» **Excerpt provided**
- - - -

It normalizes these patterns into **Concept Paths**:
- Python: `verify=False``code://python/tls/cert_verification = false`
- Go: `InsecureSkipVerify: true``code://go/tls/cert_verification = false`
- Rust: `danger_accept_invalid_certs(true)``code://rust/tls/cert_verification = false`
### 2. The Knowledge Graph (StemeDB)
Aphoria maintains a local graph of **Authoritative Assertions**. These are structured facts derived from technical documents:
- `rfc://5246/tls/cert_verification` = `true` (Source: IETF, Tier: Regulatory)
- `owasp://secrets/api_key` = `secure_storage` (Source: OWASP, Tier: Clinical)
- `vendor://redis/timeout` = `5000` (Source: Redis Docs, Tier: Observational)
### 3. Conflict Resolution
When a Code Claim ("verify=false") matches an Authoritative Assertion ("verify=true"), Aphoria calculates a **Conflict Score**.
The score depends on the **Source Class**:
- **Tier 0 (Regulatory):** RFCs, Laws. Infinite authority. Conflict = BLOCK.
- **Tier 1 (Clinical):** OWASP, NIST. High authority. Conflict = BLOCK.
- **Tier 2 (Observational):** Vendor docs. Recommendations. Conflict = FLAG.
- **Tier 3 (Expert):** Your internal policies. Can override lower tiers.
---
## Key Features
### 1. Federated Policy (Trust Packs)

- - - -

» **Record set**
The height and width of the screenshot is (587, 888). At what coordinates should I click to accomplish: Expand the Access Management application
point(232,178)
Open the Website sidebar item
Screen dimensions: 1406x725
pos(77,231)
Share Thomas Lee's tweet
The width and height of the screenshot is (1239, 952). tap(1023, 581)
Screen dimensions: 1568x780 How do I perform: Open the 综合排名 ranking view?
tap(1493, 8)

- - - -

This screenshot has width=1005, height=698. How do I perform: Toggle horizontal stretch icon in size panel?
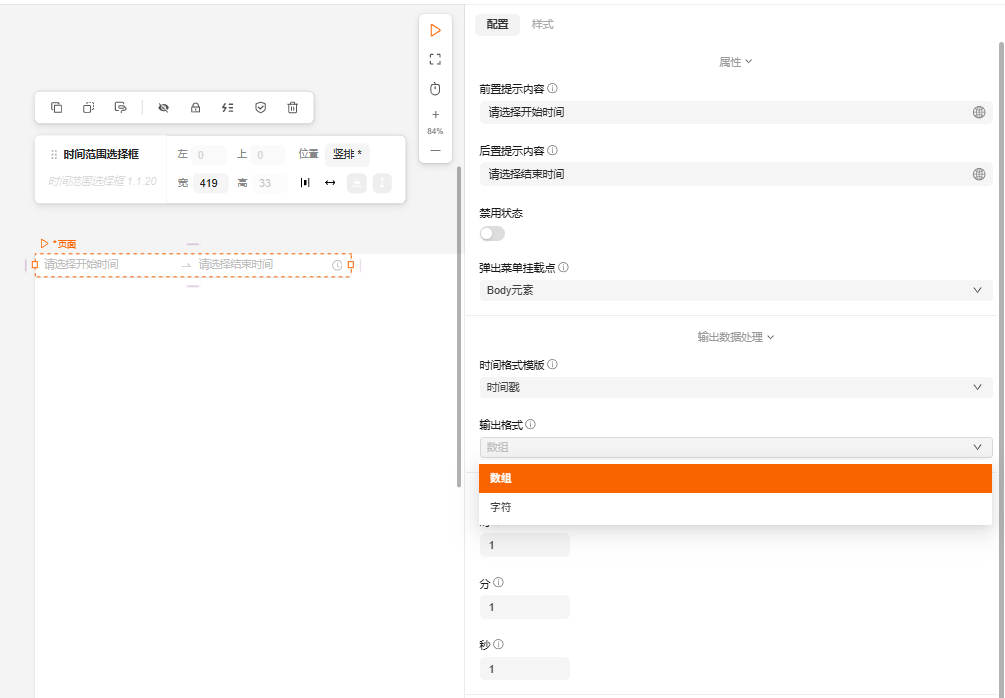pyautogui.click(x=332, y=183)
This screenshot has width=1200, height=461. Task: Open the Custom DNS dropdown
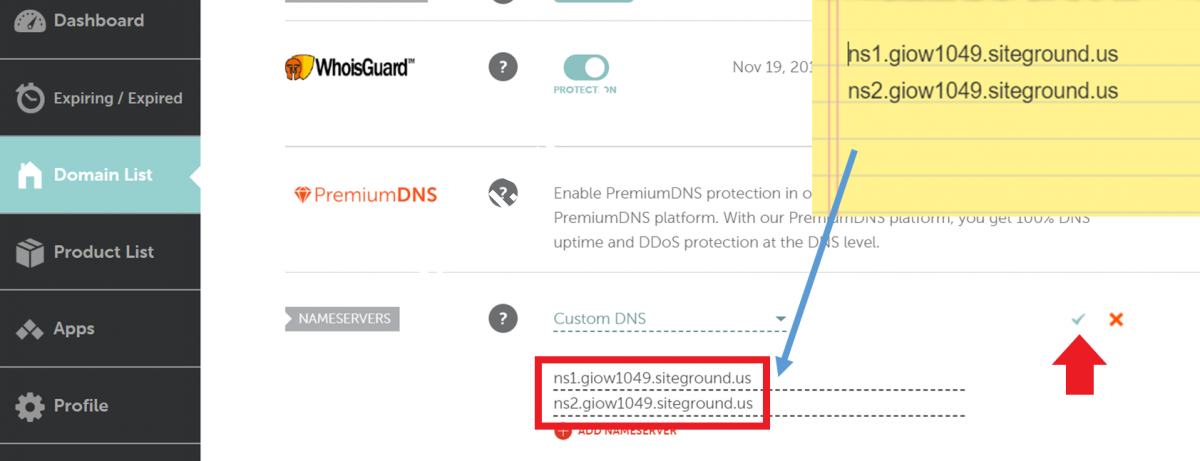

- - - -

» **Work task A**
According to the Aphoria excerpt, what outcome does a conflict with a Tier 2 (Observational) source produce?
» **Work task B**
Copy out the part of the Aphoria excerpt starting at "Aphoria maintains a" and ending at "Conflict = FLAG.".

» **Answer area A**
The conflict is flagged (Conflict = FLAG).

» **Answer area B**
Aphoria maintains a local graph of **Authoritative Assertions**. These are structured facts derived from technical documents:
- `rfc://5246/tls/cert_verification` = `true` (Source: IETF, Tier: Regulatory)
- `owasp://secrets/api_key` = `secure_storage` (Source: OWASP, Tier: Clinical)
- `vendor://redis/timeout` = `5000` (Source: Redis Docs, Tier: Observational)
### 3. Conflict Resolution
When a Code Claim ("verify=false") matches an Authoritative Assertion ("verify=true"), Aphoria calculates a **Conflict Score**.
The score depends on the **Source Class**:
- **Tier 0 (Regulatory):** RFCs, Laws. Infinite authority. Conflict = BLOCK.
- **Tier 1 (Clinical):** OWASP, NIST. High authority. Conflict = BLOCK.
- **Tier 2 (Observational):** Vendor docs. Recommendations. Conflict = FLAG.